BHD is an exceedingly rare condition, lacking precise epidemiological data. Research indicates a population prevalence of approximately 5.67 per 10 million in South Korea, with the median age at initial diagnosis being 51 years.2 Muller et al., through meta-analysis and Bayesian estimation, estimated the prevalence of BHD at approximately 1.86 per million.3 Although the prevalence of women with BHD is similar to or higher than that of men2, 3, 4, a study highlights a prolonged interval from the onset of symptoms to BHD diagnosis in women compared to men (p=0.009).5 Therefore, addressing the challenge of minimizing diagnostic delays, enhancing subsequent surveillance, and refining treatment strategies remains pivotal to improving prognosis.

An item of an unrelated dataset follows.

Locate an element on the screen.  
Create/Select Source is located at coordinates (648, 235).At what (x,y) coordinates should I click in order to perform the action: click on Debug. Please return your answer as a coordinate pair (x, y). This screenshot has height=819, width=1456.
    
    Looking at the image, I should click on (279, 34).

Hu et al. conducted a comprehensive literature review spanning 2008 to 2020, revealing the prevalent clinical manifestations in Birt-Hogg-Dube syndrome (BHD) patients as lung cysts (92.4%), spontaneous pneumothorax (71%), skin lesions (18.1%), and renal tumors (3.6%).4 In a separate study focusing on 36 patients with FLCN variants in China, it was found that lung cysts were present in 100% (36/36) of cases, spontaneous pneumothorax in 58.3% (21/36), skin lesions in 47.2% (17/36), and renal masses in 30% (9/30).6 These findings underscore the prominence of lung cysts and spontaneous pneumothorax as primary manifestations in BHD patients. Updated penetrance data by Bruinsma et al. estimates that male carriers of FLCN variants exhibit a 19% risk of kidney tumors, 87% for lung involvement, and 87% for skin lesions by the age of 70, with analogous figures in female carriers.7 Discrepancies in skin lesion incidence between East Asian and Western populations, potentially stemming from differences in FLCN mutation loci, might contribute to this variation. There are discrepancies in skin lesion incidence between East Asian and Western populations2, which might stem from the differences in FLCN mutation loci.8

BHD is an autosomal dominant disorder with a variety of mutations occurring in FLCN including insertion, deletion, and whole exon deletion.8,9 Extensive research has highlighted a strong correlation between FLCN mutations and the clinical presentations observed in BHD patients.10, 11, 12, 13, 14 FLCN is located at chromosome 17 p11.2, whose expression product, folliculin, is a highly conserved protein containing 579 amino acids15. It can inhibit the translocation of TFE3 by regulating the amino acid-sensitive Rag GTPase, thereby regulating the transcriptional process.16 Degradation of FLCN protein by the proteasome via changing its structure may account for its loss of function.17 FLCN mutation plays an important role in tumorigenesis. Mutated FLCN loses the ability to inhibit the downstream TFEB, thereby perpetuating TFEB activation and inducing tumorigenesis through the mTORC1 pathway.18 Additionally, FLCN is implicated in the regulation of TGF-β and AMPK pathways, notably observed in BHD-related renal tumors where TGF-β expression is significantly reduced compared to normal renal tissues.15,19

The diagnosis of Birt-Hogg-Dube (BHD) syndrome relies on comprehensive assessment involving family history and distinctive clinical, histopathological, and genetic characteristics. CT imaging serves as a valuable tool for identifying BHD patients, particularly those presenting with spontaneous pneumothorax and lung cysts as the initial signs.20 Pathological examination provides essential clues for distinguishing BHD from other skin lesions and tumors. Individuals with BHD face an increased predisposition to renal neoplasms, where the long-term prognosis correlates closely with the specific tumor pathology. A multi-center retrospective study found that chromophobe renal cell carcinomas (ChRCC), hybrid oncocytic/chromophobe tumors (HOCT), and renal oncocytomas (RO) are the three predominant pathological types in BHD-related renal tumors while clear cell renal cell carcinoma (ccRCC) accounts for 9%, which deserves more alert due to its higher malignancy.21 Genetic analysis revealing FLCN mutations plays a foundational role in diagnosing BHD due to its hereditary nature.